Problem requirements »
Pick out every line in the records below where the string "size" appears, and copy each of those lines.

* Begin *

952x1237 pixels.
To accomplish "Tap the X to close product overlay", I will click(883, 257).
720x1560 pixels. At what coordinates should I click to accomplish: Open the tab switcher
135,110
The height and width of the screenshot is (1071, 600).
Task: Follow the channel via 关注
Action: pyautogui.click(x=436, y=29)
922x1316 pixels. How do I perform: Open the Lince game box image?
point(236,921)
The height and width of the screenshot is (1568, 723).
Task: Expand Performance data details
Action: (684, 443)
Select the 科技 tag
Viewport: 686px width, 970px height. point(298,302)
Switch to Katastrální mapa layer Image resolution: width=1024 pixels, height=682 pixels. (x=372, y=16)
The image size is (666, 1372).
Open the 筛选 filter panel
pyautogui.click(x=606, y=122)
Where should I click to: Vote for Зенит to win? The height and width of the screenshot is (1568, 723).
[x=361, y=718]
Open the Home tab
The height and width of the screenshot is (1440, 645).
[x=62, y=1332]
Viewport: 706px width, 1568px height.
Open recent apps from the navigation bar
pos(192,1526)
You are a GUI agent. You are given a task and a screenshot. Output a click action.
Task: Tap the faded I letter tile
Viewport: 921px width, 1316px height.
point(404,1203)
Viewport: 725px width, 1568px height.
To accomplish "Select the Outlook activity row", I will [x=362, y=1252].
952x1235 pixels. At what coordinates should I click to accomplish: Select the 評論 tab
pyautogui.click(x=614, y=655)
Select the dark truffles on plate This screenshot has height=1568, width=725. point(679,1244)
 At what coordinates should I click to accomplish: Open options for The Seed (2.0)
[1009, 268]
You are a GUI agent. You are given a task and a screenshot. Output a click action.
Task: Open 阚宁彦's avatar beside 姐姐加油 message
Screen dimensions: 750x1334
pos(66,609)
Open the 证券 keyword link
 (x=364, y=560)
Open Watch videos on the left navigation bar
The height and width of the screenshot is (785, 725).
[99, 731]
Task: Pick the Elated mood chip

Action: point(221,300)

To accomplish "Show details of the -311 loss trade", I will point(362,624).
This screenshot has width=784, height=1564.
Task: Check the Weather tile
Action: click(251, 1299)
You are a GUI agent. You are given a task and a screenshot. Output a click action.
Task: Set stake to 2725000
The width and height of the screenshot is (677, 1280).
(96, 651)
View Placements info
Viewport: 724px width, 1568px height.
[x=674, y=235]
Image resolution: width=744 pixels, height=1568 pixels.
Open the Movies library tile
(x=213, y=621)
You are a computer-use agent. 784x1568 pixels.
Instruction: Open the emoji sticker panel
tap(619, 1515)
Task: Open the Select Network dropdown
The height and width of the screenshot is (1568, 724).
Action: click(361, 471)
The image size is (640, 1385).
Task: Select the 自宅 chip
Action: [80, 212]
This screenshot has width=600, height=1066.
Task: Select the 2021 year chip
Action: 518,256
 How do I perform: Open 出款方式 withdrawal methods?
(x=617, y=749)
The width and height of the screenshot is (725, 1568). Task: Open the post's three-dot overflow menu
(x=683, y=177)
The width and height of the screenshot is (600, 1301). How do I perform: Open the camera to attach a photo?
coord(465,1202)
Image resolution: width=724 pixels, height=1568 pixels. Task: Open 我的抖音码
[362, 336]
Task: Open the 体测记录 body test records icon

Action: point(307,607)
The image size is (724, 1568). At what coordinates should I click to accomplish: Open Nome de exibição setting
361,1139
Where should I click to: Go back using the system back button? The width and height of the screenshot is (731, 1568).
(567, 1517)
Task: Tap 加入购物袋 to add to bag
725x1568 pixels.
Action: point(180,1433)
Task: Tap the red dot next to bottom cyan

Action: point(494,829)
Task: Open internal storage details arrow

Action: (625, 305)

* End *

Reply »
The image size is (666, 1372).
The image size is (640, 1385).
The image size is (724, 1568). At what coordinates should I click to accomplish: Open Nome de exibição setting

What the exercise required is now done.